### [What to do]
Using the text on Cuban centenarians, answer the following:
(a) In which town's Civil Register is Juana Bautista de La Candelaria Rodríguez's birth recorded?
(b) How many people worldwide belonged to the "select club" in 1996?
(c) Within which plan was the "Study of Cuban Centenarians" set up?

### [Text section]
May 2018

Centenarians in Cuba and the “Study of Cuban Centenarians”
Juana Bautista de La Candelaria Rodríguez was born on 2nd of February 1885, according to tome I, page 35, of the Civil Register of the town of Campechuela (province of Granma), at a time when Cuba was still a part of Spain. There she lived until her death on 24th December 2012, aged 127, considered the oldest woman in Cuba and, perhaps, the world. She could remember her childhood when opportunities were different to today’s, but always based on the family and communal solidarity. During the years of the study, she was still the centre of the family which supported her. Coming from a family of 13 siblings with difficulties, she only had three children with her only husband, whom she outlived, perhaps for this reason. Grandmother to six, great-grandmother to 15 and great-great-grandmother to 7, Juana attributed her incredible longevity to work and the good local food. She never drank rum nor smoked, but she did drink coffee.
Juana is not the only example and increasingly more people are reaching the maximum levels of human existence. While in 1996 this “select club” consisted of 57,000 people worldwide, it will rise to 447.000 in 2040. Longevity should be understood as a lifelong in years, but also a healthy one, and this is one of the most important challenges for science and for society. This consideration has been met by Cuba in the framework of the 5-year plan of 2005 in a remarkable project called the “Study of Cuban Centenarians”, which studies everybody aged 100 or more. The project encompasses demography, education, the socio-working background, reproductive patterns, lifestyle, nutrition, anthropological and biochemical evaluations, pathologies and the functional and psychic state of centenarians, synergic factors which may answer such questions as are posed by this stage of our life cycle. The study thus looks for influencing factors in the process of healthy ageing which allow the development of preventive programmes of intervention among ageing populations.

### [Given entries]
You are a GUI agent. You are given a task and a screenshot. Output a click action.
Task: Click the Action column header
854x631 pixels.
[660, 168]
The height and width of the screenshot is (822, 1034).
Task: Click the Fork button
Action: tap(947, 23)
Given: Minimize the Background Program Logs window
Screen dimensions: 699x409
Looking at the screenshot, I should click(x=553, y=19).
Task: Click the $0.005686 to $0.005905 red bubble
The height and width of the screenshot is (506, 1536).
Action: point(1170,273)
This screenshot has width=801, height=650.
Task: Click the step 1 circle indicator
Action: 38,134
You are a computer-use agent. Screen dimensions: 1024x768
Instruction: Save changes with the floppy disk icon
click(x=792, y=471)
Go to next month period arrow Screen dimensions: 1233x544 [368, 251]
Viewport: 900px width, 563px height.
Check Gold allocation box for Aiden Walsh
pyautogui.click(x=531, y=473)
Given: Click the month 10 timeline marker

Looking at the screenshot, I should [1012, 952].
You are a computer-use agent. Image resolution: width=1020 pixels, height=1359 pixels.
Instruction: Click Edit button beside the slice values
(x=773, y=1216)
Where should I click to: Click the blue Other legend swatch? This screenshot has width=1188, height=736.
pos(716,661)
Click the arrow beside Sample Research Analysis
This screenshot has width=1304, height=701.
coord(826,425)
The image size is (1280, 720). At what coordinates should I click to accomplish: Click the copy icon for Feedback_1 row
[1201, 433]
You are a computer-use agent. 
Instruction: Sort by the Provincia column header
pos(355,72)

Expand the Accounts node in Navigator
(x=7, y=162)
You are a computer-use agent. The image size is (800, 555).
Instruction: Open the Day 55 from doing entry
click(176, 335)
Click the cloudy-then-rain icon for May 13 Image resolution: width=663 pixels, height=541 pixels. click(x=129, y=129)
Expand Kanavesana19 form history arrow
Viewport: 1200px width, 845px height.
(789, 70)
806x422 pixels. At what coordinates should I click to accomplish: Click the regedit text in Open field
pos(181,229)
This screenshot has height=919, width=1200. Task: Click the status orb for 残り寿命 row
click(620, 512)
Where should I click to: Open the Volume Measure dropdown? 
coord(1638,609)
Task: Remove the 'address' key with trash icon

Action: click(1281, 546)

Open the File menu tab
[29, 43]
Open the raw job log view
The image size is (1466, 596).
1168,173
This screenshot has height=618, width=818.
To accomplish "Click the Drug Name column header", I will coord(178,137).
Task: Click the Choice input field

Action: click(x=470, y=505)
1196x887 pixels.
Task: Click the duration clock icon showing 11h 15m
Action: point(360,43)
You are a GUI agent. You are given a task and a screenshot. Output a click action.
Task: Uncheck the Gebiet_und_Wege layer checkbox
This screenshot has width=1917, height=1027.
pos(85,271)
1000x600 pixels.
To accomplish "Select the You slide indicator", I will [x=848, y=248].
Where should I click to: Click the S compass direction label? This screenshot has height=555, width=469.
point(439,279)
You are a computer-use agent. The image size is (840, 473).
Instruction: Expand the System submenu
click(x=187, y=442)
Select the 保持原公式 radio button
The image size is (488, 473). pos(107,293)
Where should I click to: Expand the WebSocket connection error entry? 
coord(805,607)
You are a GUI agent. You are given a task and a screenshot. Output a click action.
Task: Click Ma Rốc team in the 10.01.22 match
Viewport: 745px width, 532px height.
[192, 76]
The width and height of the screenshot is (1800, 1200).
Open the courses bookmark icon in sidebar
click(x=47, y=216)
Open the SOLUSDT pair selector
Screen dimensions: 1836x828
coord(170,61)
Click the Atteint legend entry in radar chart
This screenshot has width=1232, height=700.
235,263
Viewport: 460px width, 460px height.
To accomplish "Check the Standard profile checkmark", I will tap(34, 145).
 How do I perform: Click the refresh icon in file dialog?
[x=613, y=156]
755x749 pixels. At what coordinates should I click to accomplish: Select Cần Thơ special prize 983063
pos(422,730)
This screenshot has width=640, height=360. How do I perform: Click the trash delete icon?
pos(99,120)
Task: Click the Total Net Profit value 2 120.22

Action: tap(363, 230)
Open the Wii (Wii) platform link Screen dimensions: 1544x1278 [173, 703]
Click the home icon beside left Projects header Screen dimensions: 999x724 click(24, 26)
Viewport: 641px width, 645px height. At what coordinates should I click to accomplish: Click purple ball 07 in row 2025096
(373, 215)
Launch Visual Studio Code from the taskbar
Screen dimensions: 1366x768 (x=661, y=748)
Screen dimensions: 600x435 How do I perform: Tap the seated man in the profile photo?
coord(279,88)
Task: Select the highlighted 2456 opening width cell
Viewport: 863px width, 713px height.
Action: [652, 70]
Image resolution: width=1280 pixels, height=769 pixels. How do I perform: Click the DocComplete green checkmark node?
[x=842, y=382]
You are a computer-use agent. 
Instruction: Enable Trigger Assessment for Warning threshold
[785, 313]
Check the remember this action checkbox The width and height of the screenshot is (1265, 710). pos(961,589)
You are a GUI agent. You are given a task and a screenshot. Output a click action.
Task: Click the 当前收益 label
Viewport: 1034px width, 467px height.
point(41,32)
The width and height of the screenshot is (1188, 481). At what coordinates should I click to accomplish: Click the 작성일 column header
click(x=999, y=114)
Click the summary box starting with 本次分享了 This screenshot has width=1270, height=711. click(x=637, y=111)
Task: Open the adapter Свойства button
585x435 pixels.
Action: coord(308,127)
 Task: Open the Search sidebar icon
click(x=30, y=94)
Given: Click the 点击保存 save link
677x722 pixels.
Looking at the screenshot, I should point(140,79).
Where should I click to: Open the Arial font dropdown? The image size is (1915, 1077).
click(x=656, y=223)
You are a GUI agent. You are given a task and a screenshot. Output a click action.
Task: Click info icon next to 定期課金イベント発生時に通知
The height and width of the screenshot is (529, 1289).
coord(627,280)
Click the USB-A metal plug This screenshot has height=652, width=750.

### [Output of the exercise]
(a) Campechuela, in the province of Granma.
(b) 57,000 people.
(c) The 5-year plan of 2005.